Taiwan Semiconductor Manufacturing
Morningstar analyst Phelix Lee assigns the company a wide moat (competitive advantage) and puts fair value for the stock at $133. It recently traded at $82.
Taiwan Semi is the world’s largest dedicated contract chip manufacturer.
“The firm has long benefited from semiconductor firms around the globe transitioning from integrated device manufacturers to fabless [fabrication-less] designers,” Lee wrote.
To be sure, “the rise of fabless semiconductor firms has been maintaining the growth of foundries, which has in turn encouraged increased competition,” he said. “However, most of these newer competitors are confined to low-end manufacturing.”
Lee cites two long-term growth factors for TSMC. “First, the consolidation of semiconductor firms is expected to create demand for integrated systems made with the most advanced nodes,” he said.
“Second, organic growth of artificial intelligence, Internet of Things, and high-performance computing applications may last for decades.”
Morningstar analyst Neil Macker gives the company a narrow moat and puts fair value for the stock at $45. It recently traded at $20.
“Formed via the reunion of Viacom and CBS, the rebranded Paramount derives a durable competitive advantage from the CBS broadcast network, a valuable portfolio of cable networks with worldwide carriage, production studios, and a now deeper content library,” he wrote in a commentary.
“Given our overarching premise that the value of high-quality content will continue to increase, the production studios are among the most attractive assets of the reunited firm.”
Meanwhile, “we think that top-line growth will be driven by streaming revenue from both Paramount+ and Pluto TV,” Macker said.
“The two services build on the firm's strong content creation abilities, deep programming library, and the secular trend toward greater streaming adoption. As a result, Paramount+ can still carve out a position in this intensely competitive market.”
RH (Restoration Hardware)
Morningstar analyst Jaime Katz assigns the company no moat and puts fair value for the stock at $383. It recently traded at $278.

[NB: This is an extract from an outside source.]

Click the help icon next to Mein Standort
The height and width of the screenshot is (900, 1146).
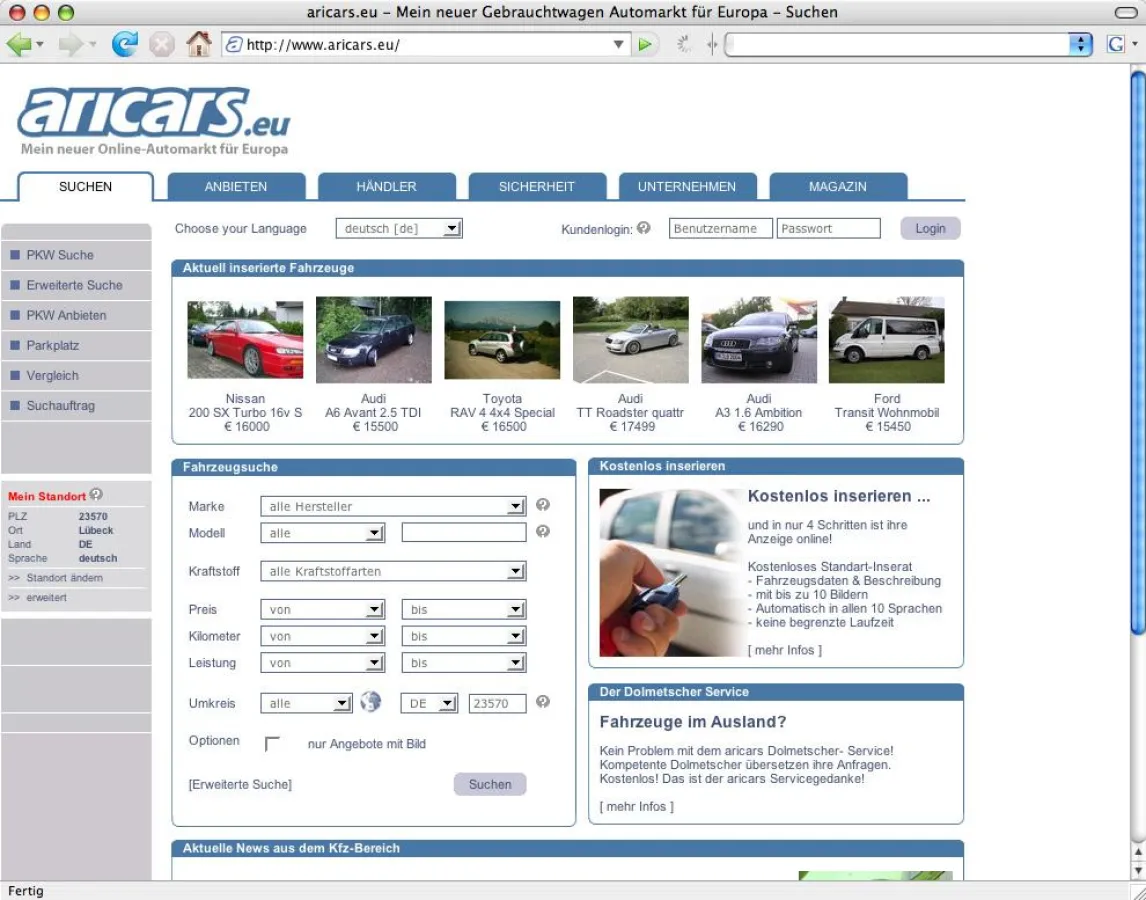click(x=95, y=495)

“RH has gained share in the fragmented home furnishing market in recent years, curating differentiated offerings from specialized global artisans,” she wrote in a commentary.

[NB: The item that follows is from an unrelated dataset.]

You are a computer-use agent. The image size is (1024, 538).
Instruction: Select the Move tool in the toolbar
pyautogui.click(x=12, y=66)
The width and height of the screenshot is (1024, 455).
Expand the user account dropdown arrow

“The firm has broadened its brand awareness by expanding into underserved categories including modern, teen, and hospitality, where few peers have scale.” That’s helping to capture market share from boutique competitors, Katz said.

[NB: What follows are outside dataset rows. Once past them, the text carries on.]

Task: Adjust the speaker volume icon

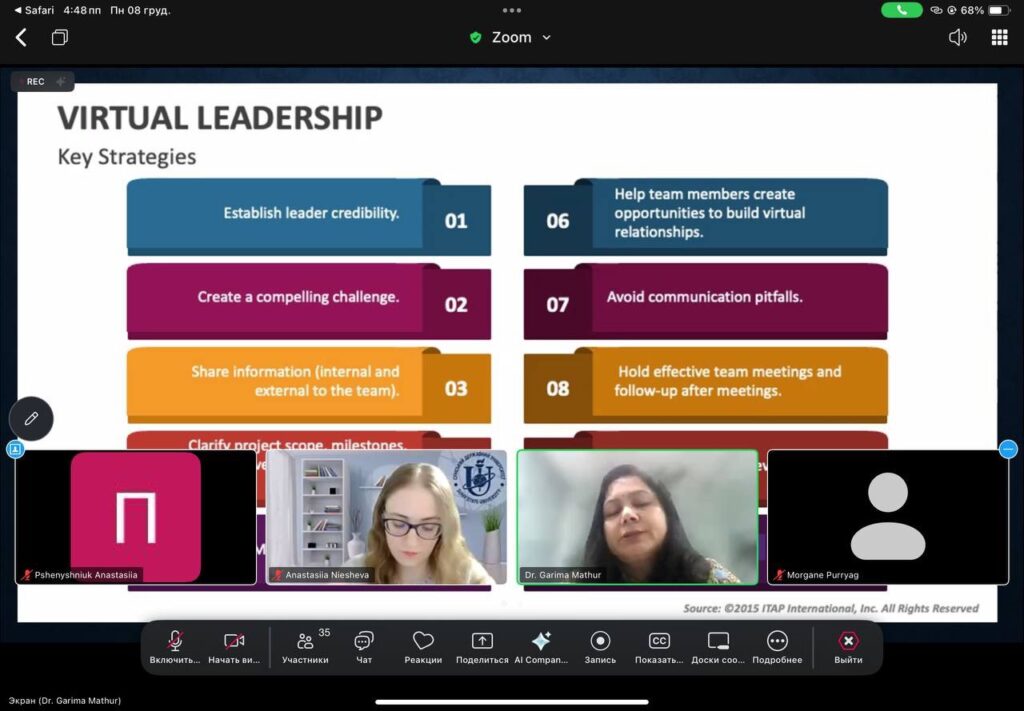Action: coord(957,38)
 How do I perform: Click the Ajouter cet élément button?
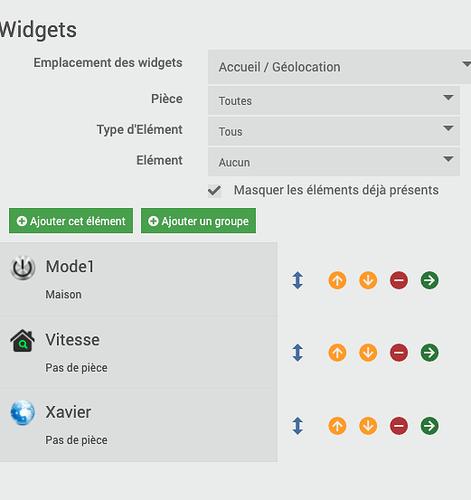tap(71, 221)
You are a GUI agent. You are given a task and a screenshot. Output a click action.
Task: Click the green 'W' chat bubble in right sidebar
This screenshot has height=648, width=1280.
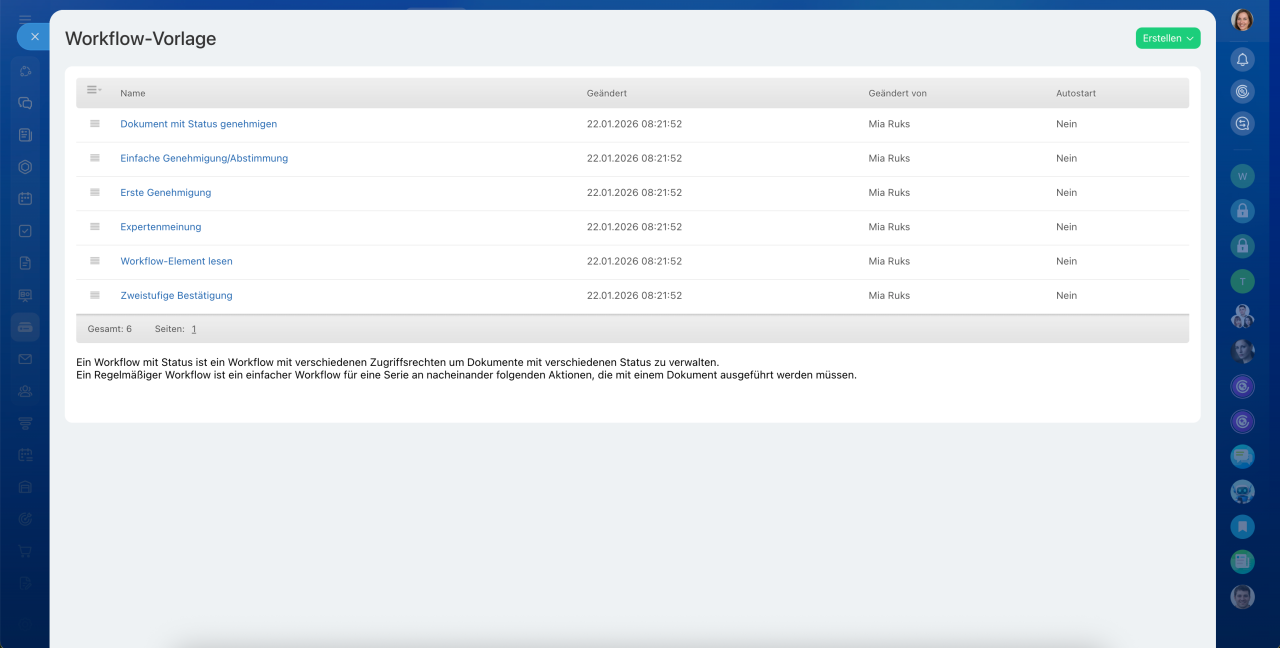click(1242, 176)
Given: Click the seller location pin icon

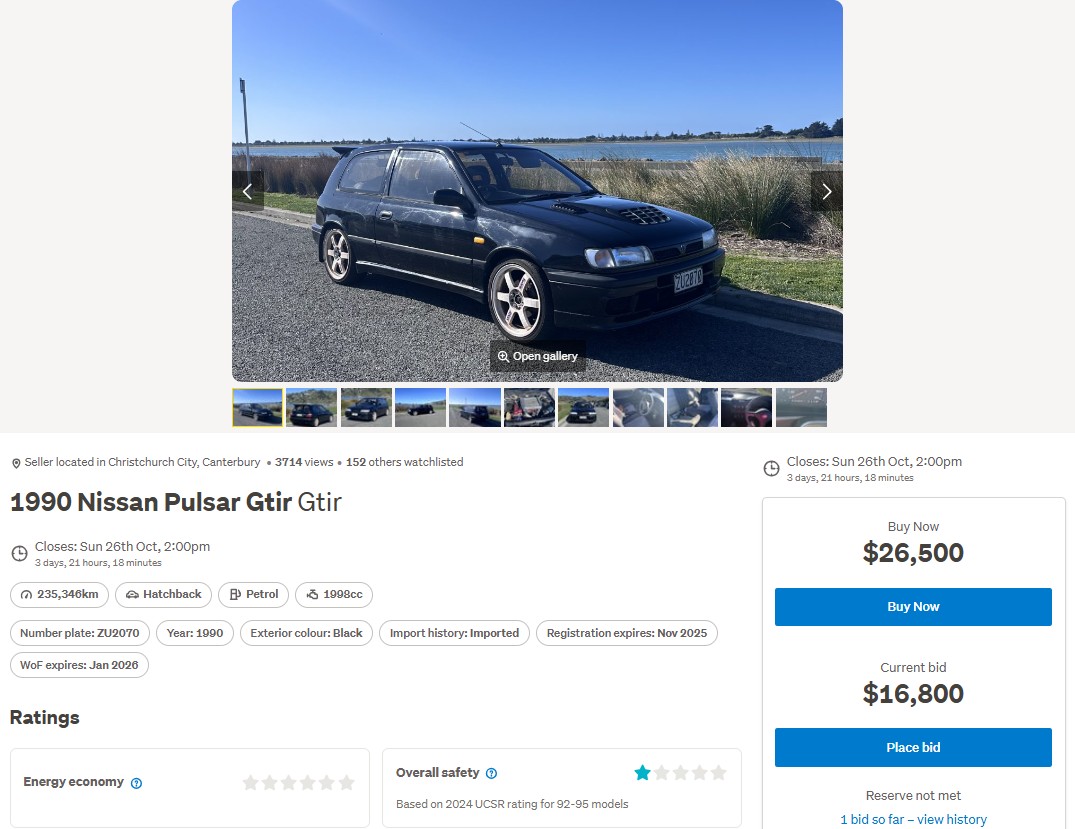Looking at the screenshot, I should (x=16, y=464).
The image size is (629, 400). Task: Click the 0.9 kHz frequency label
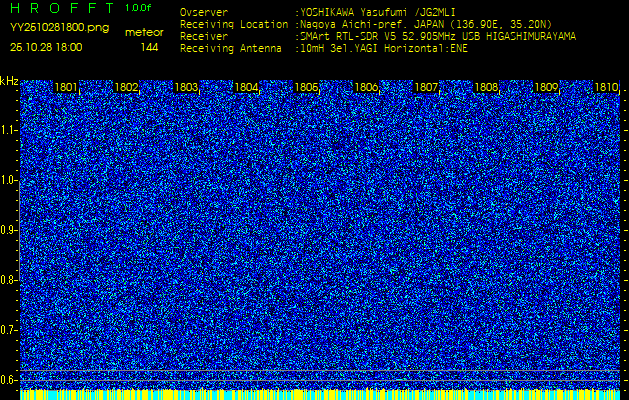[x=9, y=230]
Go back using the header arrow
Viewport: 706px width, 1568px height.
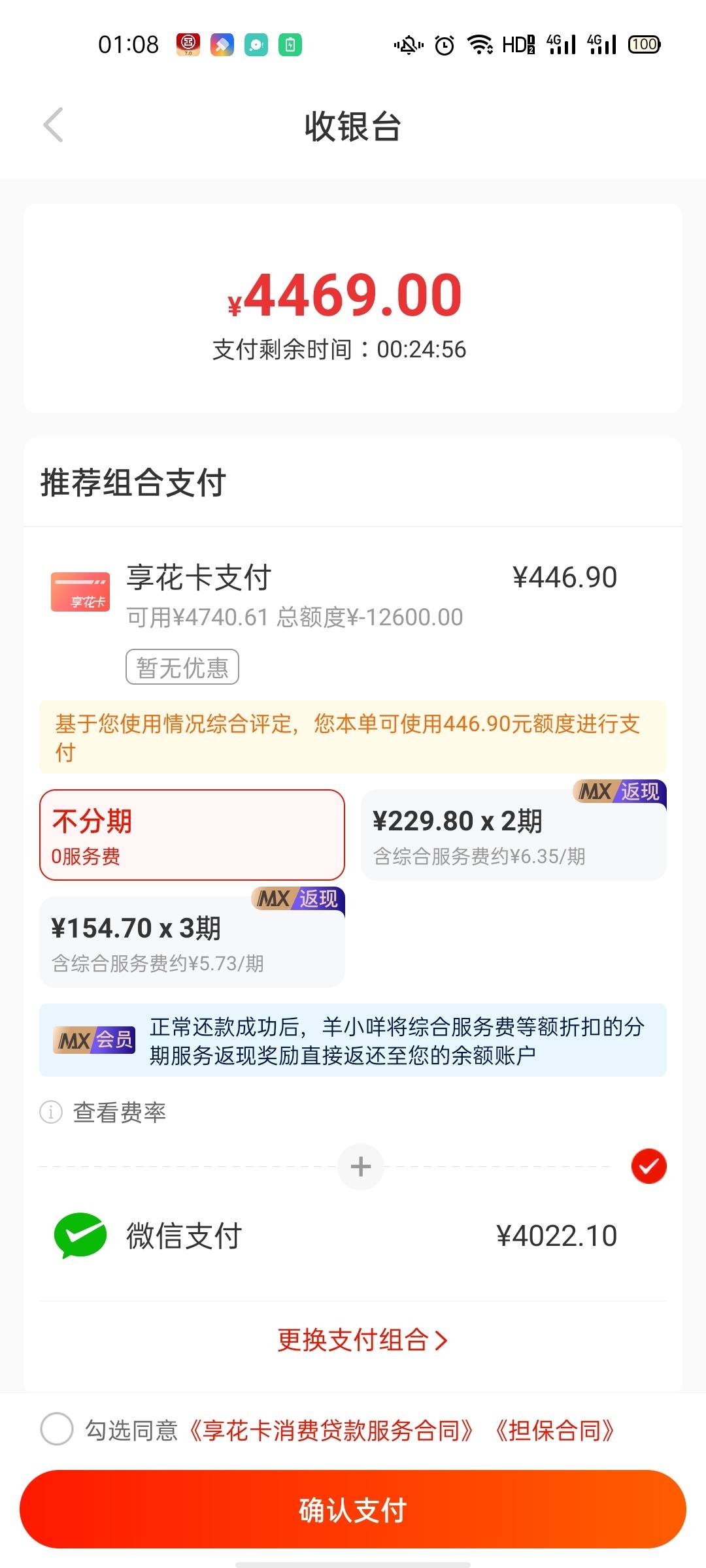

Further, “RH's e-commerce business helps enhance brand awareness, with the ability to market incremental SKUs [stock keeping units], bolstered by the World of RH platform launch,” she said.
To be sure, “RH demand remains tied to housing and equity market conditions, which have recently affected consumer willingness to spend on luxury home furnishings,” she said. That “supports our no-moat thesis.”